More at http://delong.typepad.com/sdj/2012/11/hullabaloo.html.

Saturday 10 November 2012

US election marginalia

Non-voters favoured Obama over Romney 59%-24%, nearly 2½-1.

Obama won the black vote 9-1, the asian vote 3-1. But he lost the "white" vote. Again. No Democratic presidential candidate has won a majority of white voters since Republicans adopted their "southern strategy" in the 1970s to take advantage of white southern hatred of mid-sixties civil rights legislation to undo southern apartheid.

Complaining about Nate Silver's straightforward statistical arithmetic, the National Review's Jonah Goldberg says "I like to think that people are different, more open to reason, and that the soul — particularly when multiplied into the complexity of a society — is not so easily number-crunched."

The Romney campaign's confidence was based on what they thought was killer get-out-the-vote technology called Project Orca. Yes, they named it after that whale. The project is described here. An insider says “the Obama training manuals made Orca look like a drunken monkey slapped together in a powerpoint”.

Another insider says Romney consultants “looked at the guy who could raise the most money in history as a ride”. The Romney campaign was done in by private enterprise. Karma?

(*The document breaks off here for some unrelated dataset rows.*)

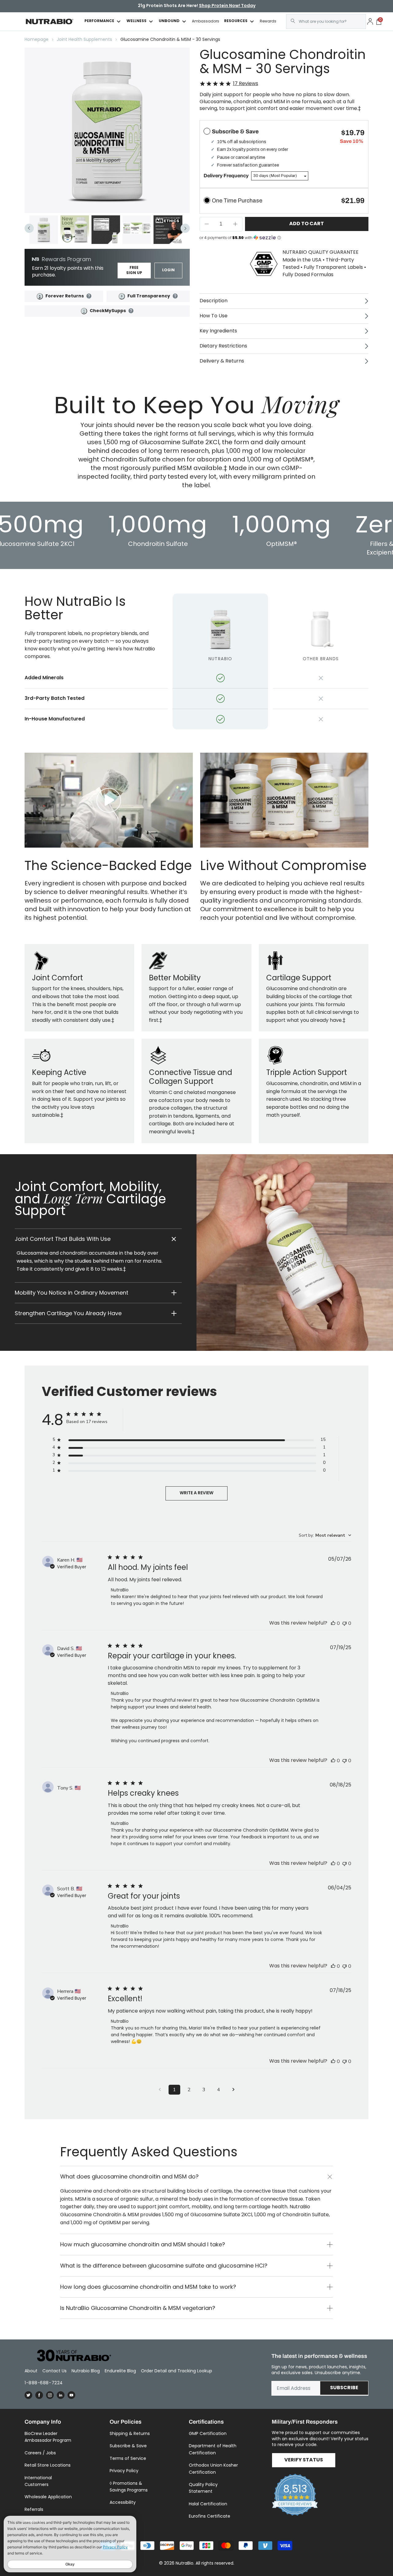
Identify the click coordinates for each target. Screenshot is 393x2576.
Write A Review (196, 1493)
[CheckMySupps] (84, 311)
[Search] (293, 21)
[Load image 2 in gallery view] (74, 229)
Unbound (169, 21)
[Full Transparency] (122, 296)
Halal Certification (208, 2504)
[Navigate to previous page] (159, 2090)
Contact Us (54, 2371)
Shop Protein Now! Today (227, 6)
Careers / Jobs (40, 2453)
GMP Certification (208, 2433)
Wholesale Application (48, 2497)
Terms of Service (128, 2458)
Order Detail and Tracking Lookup (176, 2371)
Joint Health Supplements (84, 39)
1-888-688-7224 (44, 2383)
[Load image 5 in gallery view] (168, 229)
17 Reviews (245, 83)
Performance (99, 21)
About (31, 2371)
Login (168, 270)
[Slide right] (185, 228)
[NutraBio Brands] (71, 2355)
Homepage (37, 39)
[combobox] (326, 21)
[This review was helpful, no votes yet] (333, 1623)
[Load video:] (109, 800)
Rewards (268, 21)
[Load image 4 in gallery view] (137, 229)
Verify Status (303, 2460)
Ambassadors (205, 21)
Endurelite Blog (120, 2371)
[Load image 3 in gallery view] (105, 229)
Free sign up (134, 270)
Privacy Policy (124, 2471)
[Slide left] (29, 228)
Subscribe (344, 2388)
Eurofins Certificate (209, 2516)
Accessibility (123, 2502)
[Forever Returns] (40, 296)
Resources (235, 21)
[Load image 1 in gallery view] (43, 229)
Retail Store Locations (48, 2465)
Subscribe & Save (128, 2446)
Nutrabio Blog (86, 2371)
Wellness (136, 21)
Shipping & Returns (130, 2433)
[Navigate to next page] (233, 2090)
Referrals (34, 2509)
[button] (98, 1239)
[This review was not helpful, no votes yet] (344, 1623)
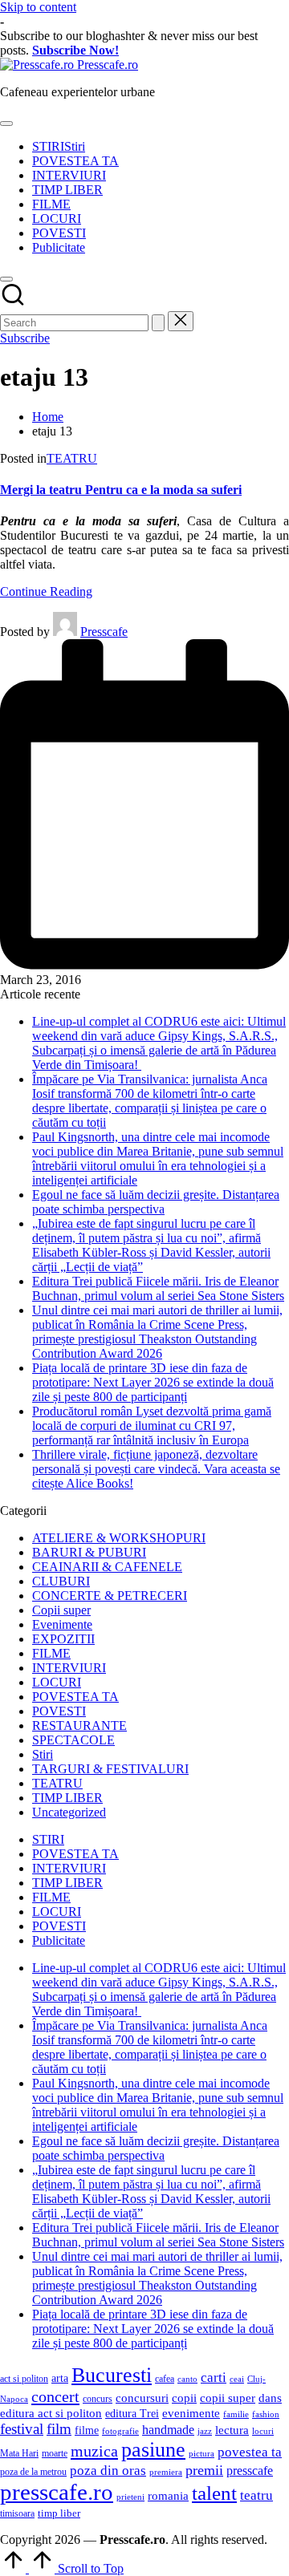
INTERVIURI (69, 1668)
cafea (164, 2378)
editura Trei (132, 2414)
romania (168, 2495)
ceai (237, 2379)
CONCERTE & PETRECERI (109, 1595)
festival (21, 2428)
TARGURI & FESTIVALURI (110, 1769)
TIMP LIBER (67, 1797)
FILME (51, 1653)
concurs (97, 2398)
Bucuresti (111, 2375)
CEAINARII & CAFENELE (107, 1567)
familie (236, 2414)
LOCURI (56, 1682)
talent (214, 2492)
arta (59, 2378)
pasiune (153, 2449)
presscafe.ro (56, 2492)
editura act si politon (51, 2413)
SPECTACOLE (73, 1740)
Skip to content (38, 7)
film (59, 2428)
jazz (204, 2431)
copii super (227, 2398)
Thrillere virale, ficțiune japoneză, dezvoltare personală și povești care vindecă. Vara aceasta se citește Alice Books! (156, 1469)
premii (204, 2470)
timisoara (17, 2513)
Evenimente (62, 1624)
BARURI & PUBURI (89, 1552)
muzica (94, 2451)
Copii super (61, 1610)
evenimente (191, 2413)
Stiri (42, 1754)
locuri (263, 2431)
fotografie (120, 2431)
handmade (168, 2429)
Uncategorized (69, 1812)
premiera (165, 2472)
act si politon (24, 2378)
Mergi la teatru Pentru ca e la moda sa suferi (121, 489)
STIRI (48, 1839)
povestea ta (250, 2452)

Republicans painted Obama as a socialist, but as Brad DeLong points out, "Obama broadly follows Ronald Reagan's (second term) security policy, George H.W. Bush's spending policy, Bill Clinton's tax policy, the bipartisan Squam Lake Group's financial-regulatory policy, Rick Perry's immigration policy, John McCain's climate-change policy, and Mitt Romney's health-care policy." 

Sunday 4 November 2012

Weather on steroids

Next time you hear your favourite climate change denier say global warming isn't responsible for disasters like Hurricane Sandy, show her this wee chart ...


Or (gasp) suggest she read the article that cites it.

Or send her to the "It's Global Warming, Stupid!" issue of BusinessWeek, which has given us the climate metaphor of the decade ...

“We can’t say that steroids caused any one home run by Barry Bonds, but steroids sure helped him hit more and hit them farther. Now we have weather on steroids.”